Neste momento, ouve um barulho de algo caindo no chão. Pensando ser algum colega de trabalho, não presta atenção e se volta para a tela do monitor. Ouve passos rápidos subindo a escada. Resolve se levantar chamando pelo nome da sub-gerente Márcia e quando aponta o nariz no pequeno corredor, leva um susto: um homem magro, de jaqueta e touca, lhe aponta um revolver.
-Fica quieta e entra aí! Berra ele para ela que dá um grito agudo tardio.
 Ele avança e a empurra para dentro do escritório com violência.

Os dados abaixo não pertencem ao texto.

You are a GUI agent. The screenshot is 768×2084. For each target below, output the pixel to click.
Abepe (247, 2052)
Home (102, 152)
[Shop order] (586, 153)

-Calada! Onde é que tá o cofre? Vomita! Cadê o cofre? Urrou o estranho enquanto a sacudia pelo braço. Nisso ouve outros passos.
-Noêmia? Você está aí?
O sujeito arregala os olhos e enfia o cano da arma contra o rosto da assustada vitima:
-Quem é essa? Não vou perguntar de novo. A apavorada, já rezando a quinta prece, tenta controlar o choque e balbucia:
-É...é...a minha colega...falou tremendo toda.
-Fica quietinha. Nem um “psiu”.
Os dois ficaram em silêncio. Marta subiu a escada e se dirigiu à copa. Como estava vazia, seguiu pelo corredor e estacou qual um poste.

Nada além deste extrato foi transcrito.